The trick with the Ivy League haircut is to find a barber that can work with your hair's natural texture, and create that sharp, university look.
This cut has a medium fade and a natural-look shaved area and works well for most hair types.
The bald fade is best for men who like to keep their hair extremely short or prefer a buzz cut look.
Unlike simply shaving your head, a bald fade fades down the sides and back, adding detail to the traditional buzz style.
A burst fade tapers the line of hair behind the ear, leaving hair longer at the neck. The shape is rounded and looks similar to a drop fade with a mohawk.
The biggest difference between a drop fade and a burst fade is that a drop fade has a low taper that follows the hairline all the way around, while the burst fade is cut in a semicircle, leaving the length longer at the back of the neck.
This hairstyle works best for short to medium length hair.
To achieve this style, ask your barber to style a quiff on top, then expertly fade the sides that surround the short, stiff textured hair on top of the head for a harsh, edgy look.
The buzz cut fade is unique because unlike the traditional buzz cut which requires the same length of hair all around the head, this style requires a high skin fade with a very short trimmed cut on top.
Similar to a high and tight buzz cut, the buzz cut fade is stylish and trendy due to the difference in lengths of hair.
This comb over fade haircut incorporates a few different techniques by keeping the front of the cut longer than the back, and the hairline sharp and cleaned up.
After defining a clear side part, the hair is directed to the other side while the fade concentrates around the ear, creating a much softer look than the traditional fade.
With the disconnected undercut fade, the hair is one short length on the sides with no taper or fade, resulting in a sharp contrast against the hair on top.
The top hair can then be transformed into a variety of styles including a slick back, comb-over or quiff.
The cool thing about the razor fade or straight razor fade is it can be combined with any hairstyle. This haircut is unique because while most barbers use clippers to cut a taper fade, this style requires a straight razor to taper down to the scalp.
And, like other types of faded cuts, men can choose from a high, medium, or low razor fade to determine where the taper starts.
The mohawk fade applies to men who want a unique, attention-grabbing style that can be cut and styled, long or short depending on their hair length in the middle.
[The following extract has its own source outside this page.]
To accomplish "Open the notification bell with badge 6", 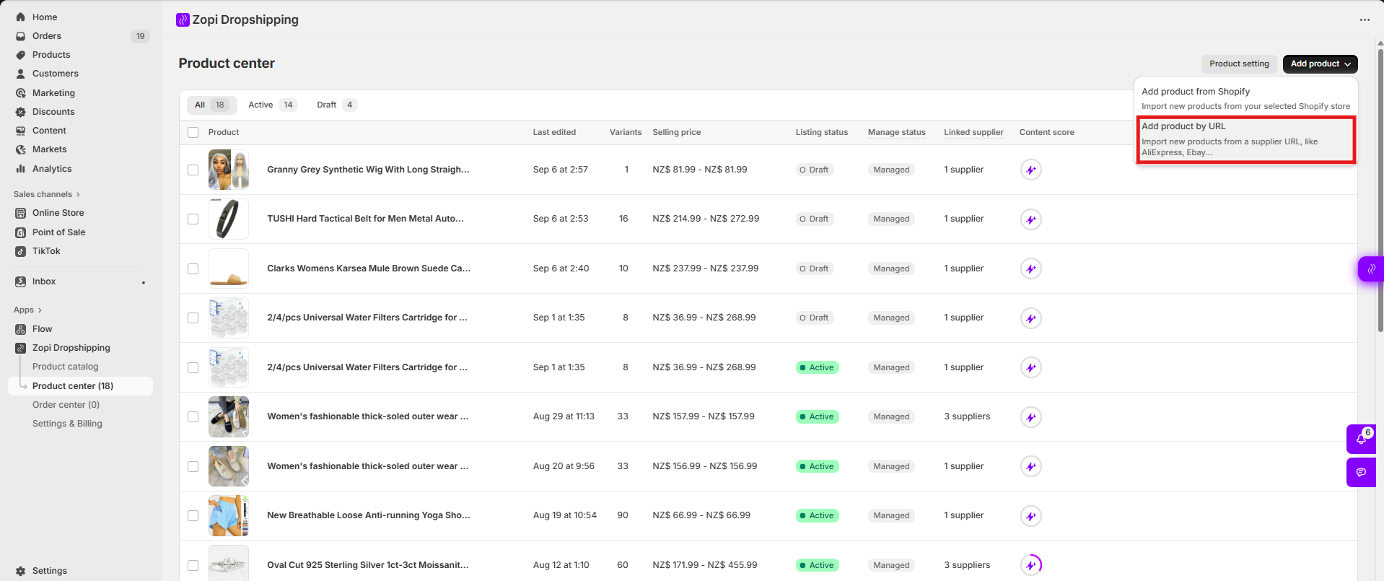I will coord(1361,439).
This style is also highly customizable, with options including a low, mid, high or skin taper fade on the sides.
A scissor fade is a great hairstyle for guys who don’t want to commit to one of the shaved fade haircut styles.
This style is created by using actual scissors instead of clippers and keeps the hair longer at the sides but still tapered with a faded, textured effect.
Relatively speaking, the fauxhawk fade might be the most unique and edgy hairstyle out there. To achieve this look, you'll want to grow out your hair on top, but ask your barber to keep a short fade on the sides.
A hair clay works best to create a textured fauxhawk look.